■ DATASET RECORDS
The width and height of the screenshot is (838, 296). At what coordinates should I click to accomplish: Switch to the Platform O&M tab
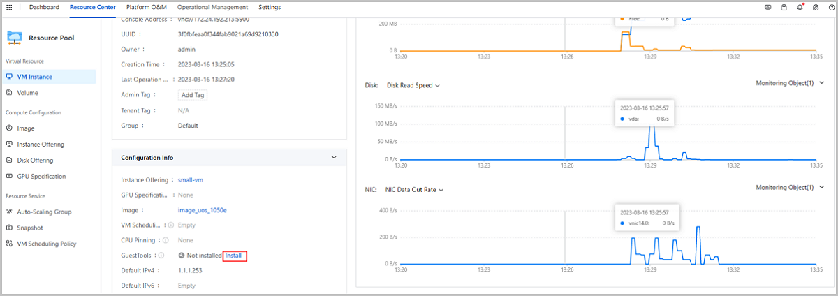[147, 7]
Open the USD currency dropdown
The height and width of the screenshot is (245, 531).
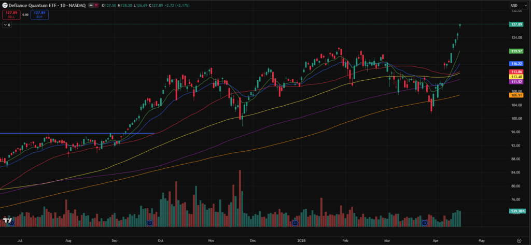515,6
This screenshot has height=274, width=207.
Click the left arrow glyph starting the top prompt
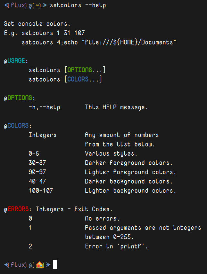pos(6,5)
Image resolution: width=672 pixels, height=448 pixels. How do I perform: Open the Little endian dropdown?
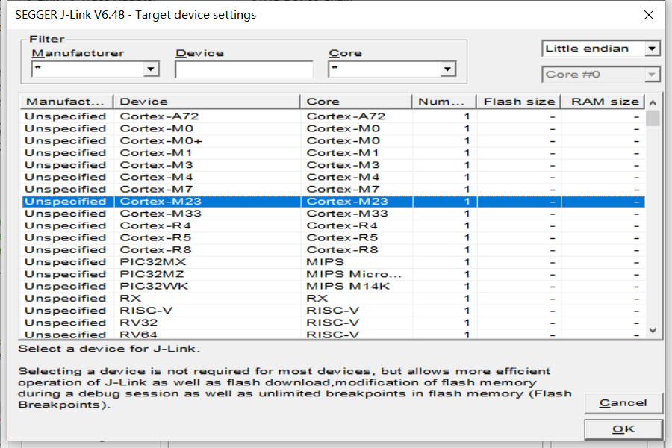point(652,49)
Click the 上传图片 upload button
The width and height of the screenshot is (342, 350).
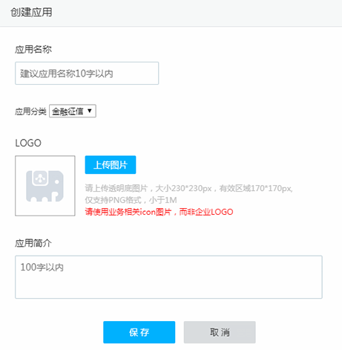(x=111, y=165)
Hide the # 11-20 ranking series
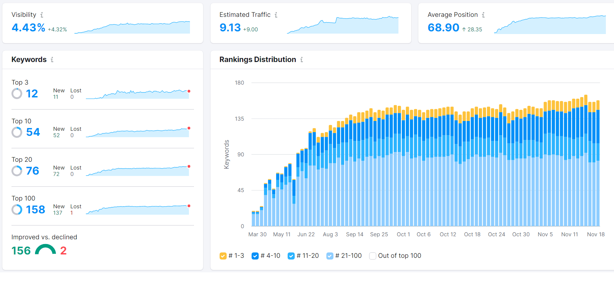614x304 pixels. (291, 256)
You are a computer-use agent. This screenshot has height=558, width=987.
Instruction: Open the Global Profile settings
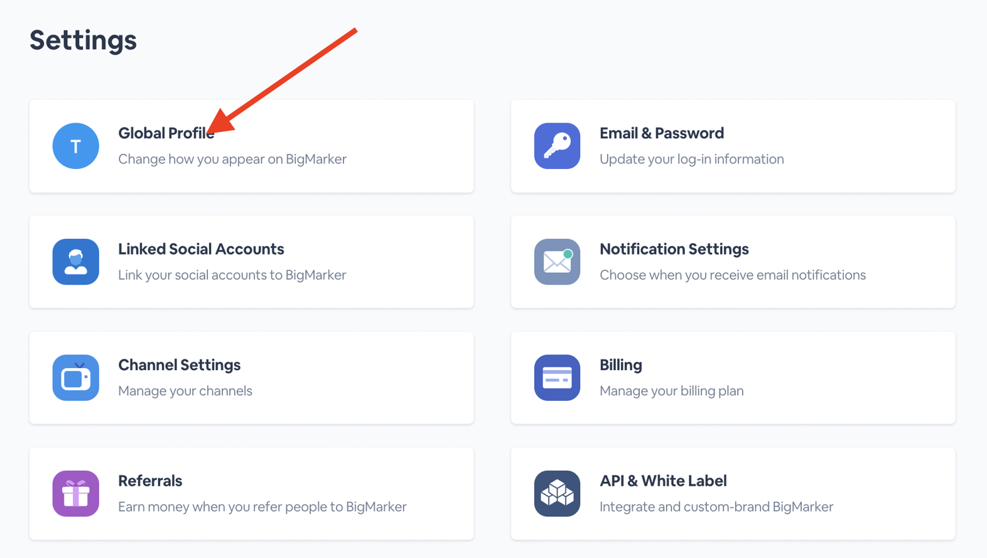click(166, 133)
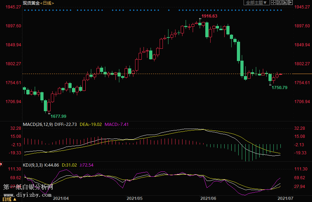Click the crosshair cursor icon in top toolbar

273,2
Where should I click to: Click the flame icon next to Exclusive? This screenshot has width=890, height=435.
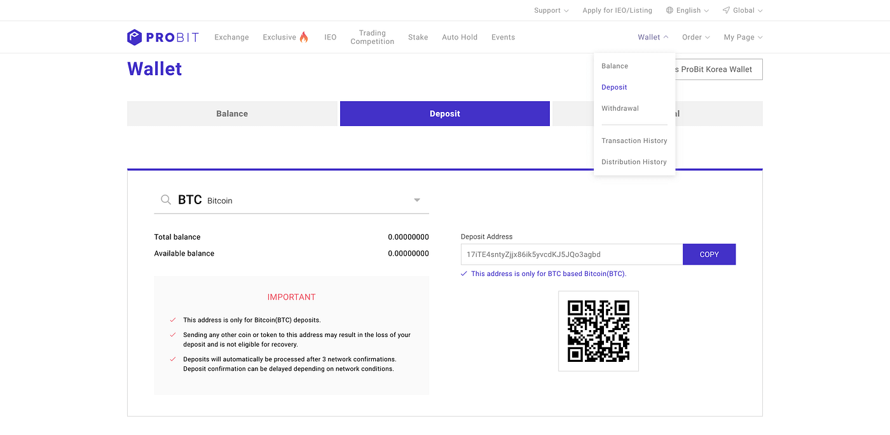tap(304, 37)
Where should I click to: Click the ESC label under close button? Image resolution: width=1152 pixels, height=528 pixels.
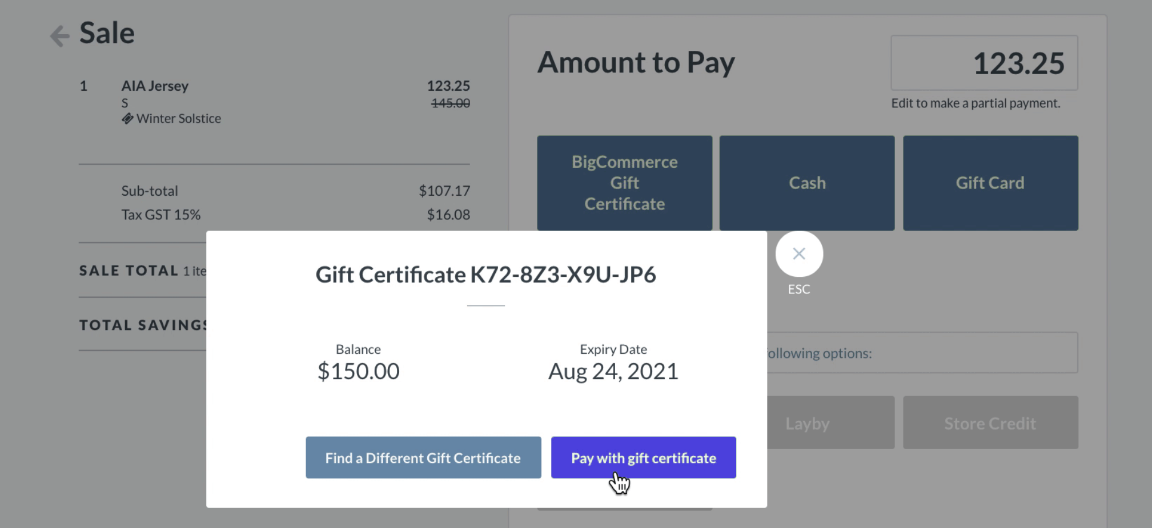798,289
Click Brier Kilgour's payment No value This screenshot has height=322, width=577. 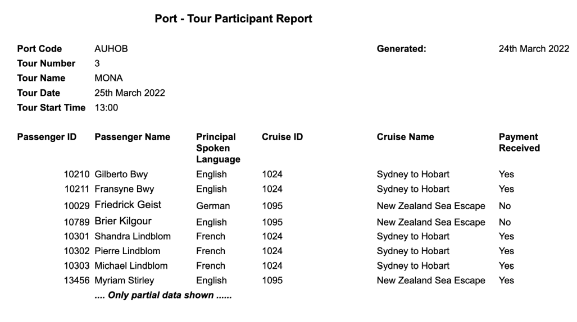pyautogui.click(x=505, y=222)
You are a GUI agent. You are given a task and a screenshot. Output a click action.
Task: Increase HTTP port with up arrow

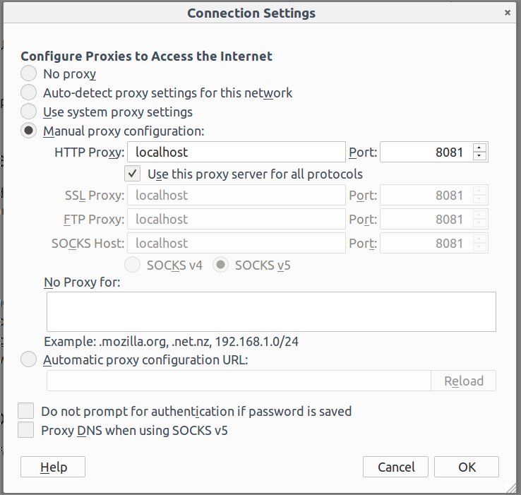pyautogui.click(x=479, y=148)
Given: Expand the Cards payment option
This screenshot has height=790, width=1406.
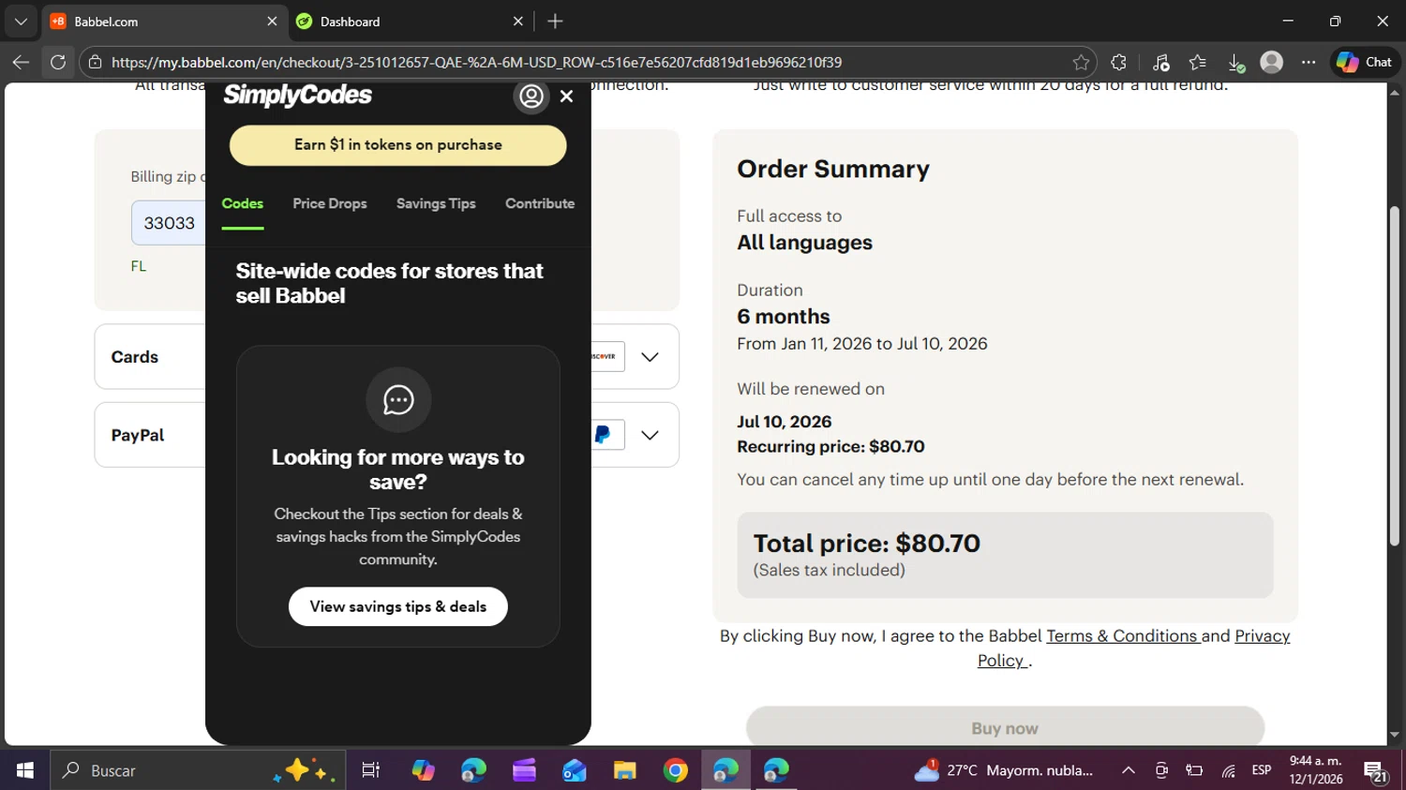Looking at the screenshot, I should pos(650,357).
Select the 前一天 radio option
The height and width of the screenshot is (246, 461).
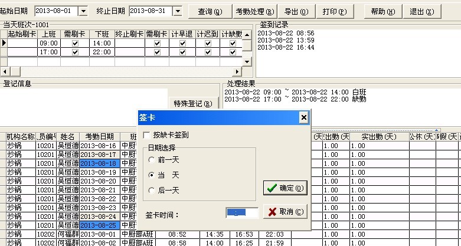point(152,160)
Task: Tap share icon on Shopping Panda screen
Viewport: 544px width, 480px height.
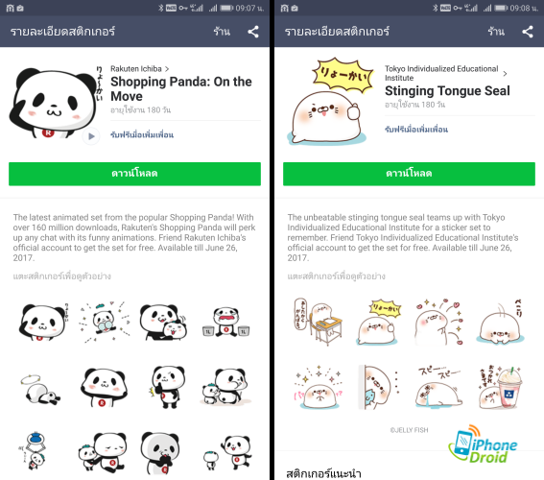Action: [253, 32]
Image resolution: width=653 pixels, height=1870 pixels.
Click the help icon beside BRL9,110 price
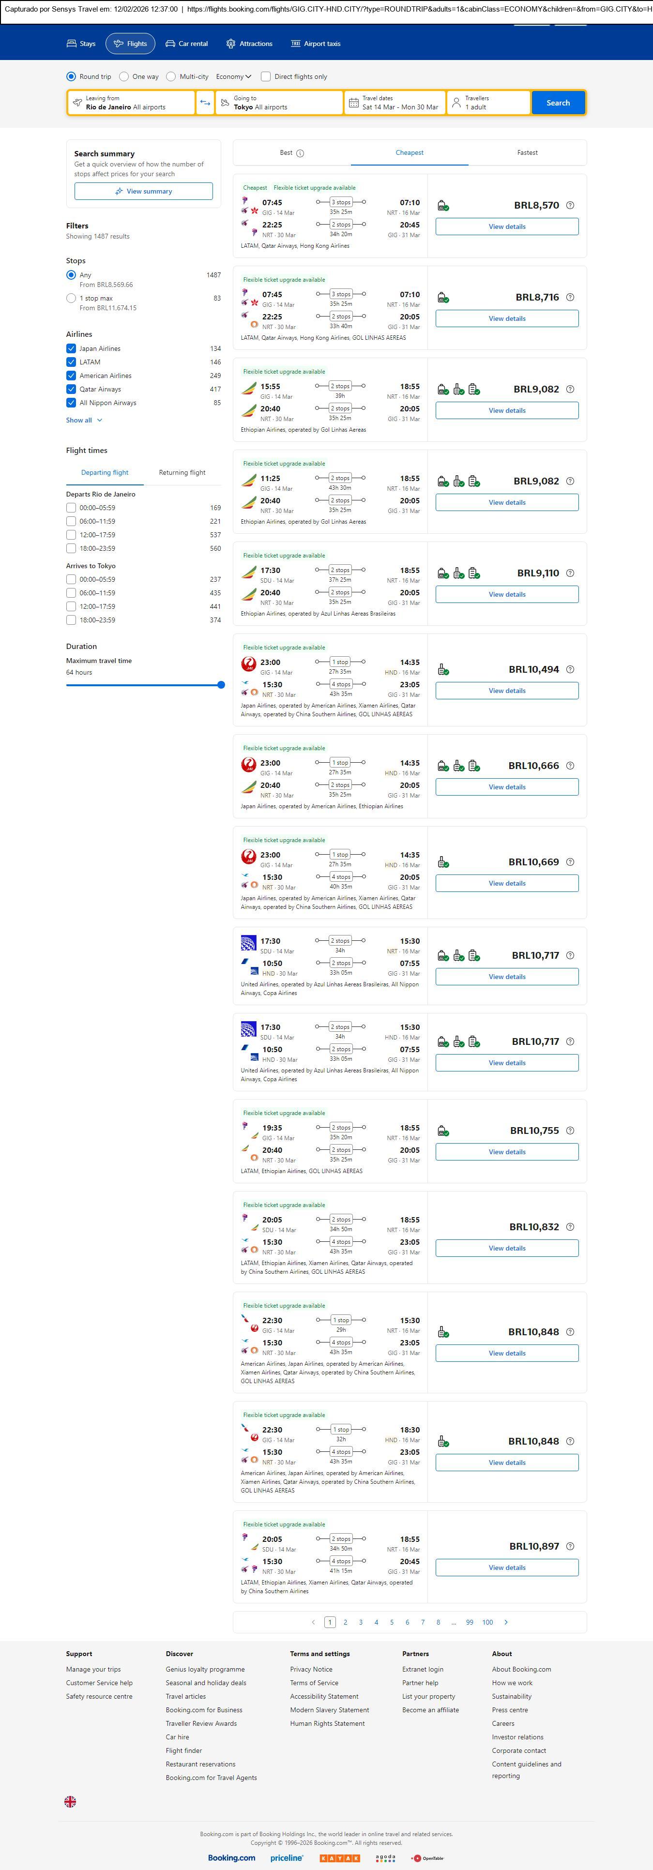coord(570,573)
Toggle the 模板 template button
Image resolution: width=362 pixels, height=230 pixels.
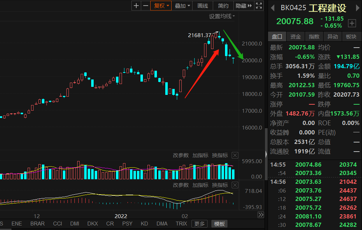[x=220, y=224]
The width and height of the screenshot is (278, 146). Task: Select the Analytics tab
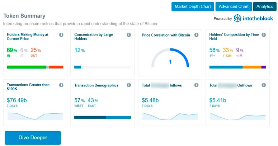pos(265,6)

■ WHAT IS NEEDED
Starting with the first line of the data, transcribe every line exactly through the one containing "You are a computer-use". No pictures go in.

■ EXERCISE RESULT
The width and height of the screenshot is (838, 296). At what coordinates should I click to accomplish: Switch to the Platform O&M tab
[147, 7]
Open the USD currency dropdown
The height and width of the screenshot is (245, 531).
515,6
This screenshot has height=274, width=207.
Click the left arrow glyph starting the top prompt
pos(6,5)
Image resolution: width=672 pixels, height=448 pixels. How do I perform: Open the Little endian dropdown?
point(652,49)
Click the 上传图片 upload button
The width and height of the screenshot is (342, 350).
(x=111, y=165)
Hide the # 11-20 ranking series
614x304 pixels. (291, 256)
You are a computer-use agent. This screenshot has height=558, width=987.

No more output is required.